WORK ORDER –
Please retype the records below exactly, leaving out any pictures.

PROVIDED INFORMATION –
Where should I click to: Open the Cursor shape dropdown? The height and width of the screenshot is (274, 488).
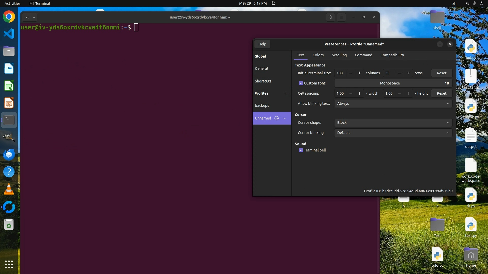pyautogui.click(x=393, y=123)
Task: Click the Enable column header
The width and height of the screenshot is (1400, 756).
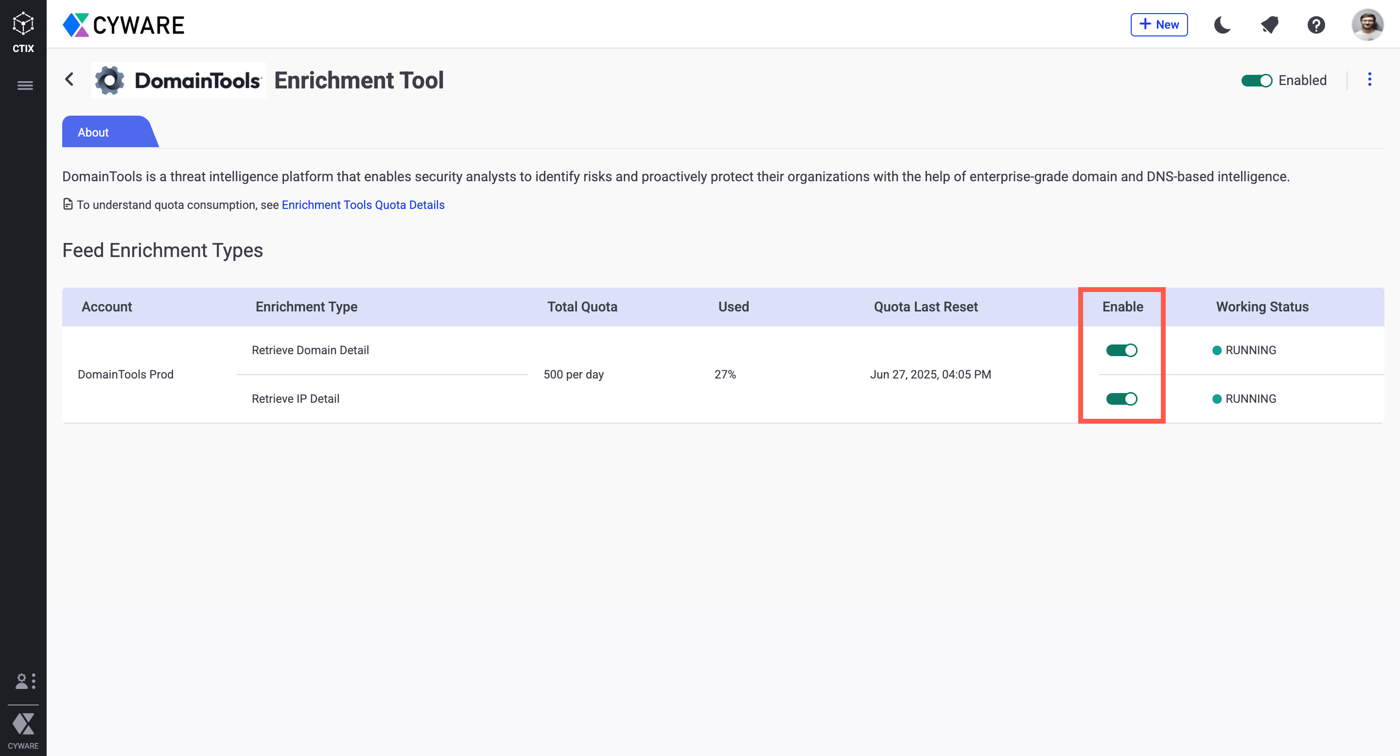Action: 1122,307
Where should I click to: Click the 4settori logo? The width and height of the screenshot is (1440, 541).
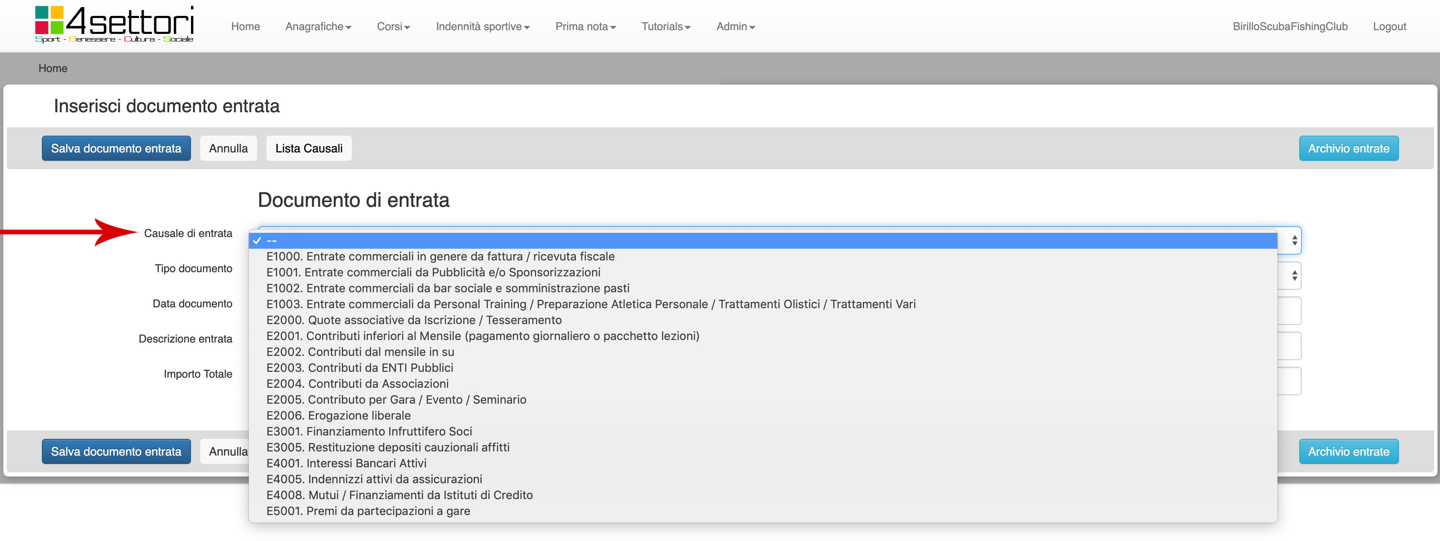(x=114, y=25)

RESULT –
Where should I click to: Open the Cursor shape dropdown? The height and width of the screenshot is (274, 488).
pyautogui.click(x=393, y=123)
Task: Click the Enable column header
The width and height of the screenshot is (1400, 756).
Action: 1122,307
Where should I click to: Click the 4settori logo? The width and height of the screenshot is (1440, 541).
(x=114, y=25)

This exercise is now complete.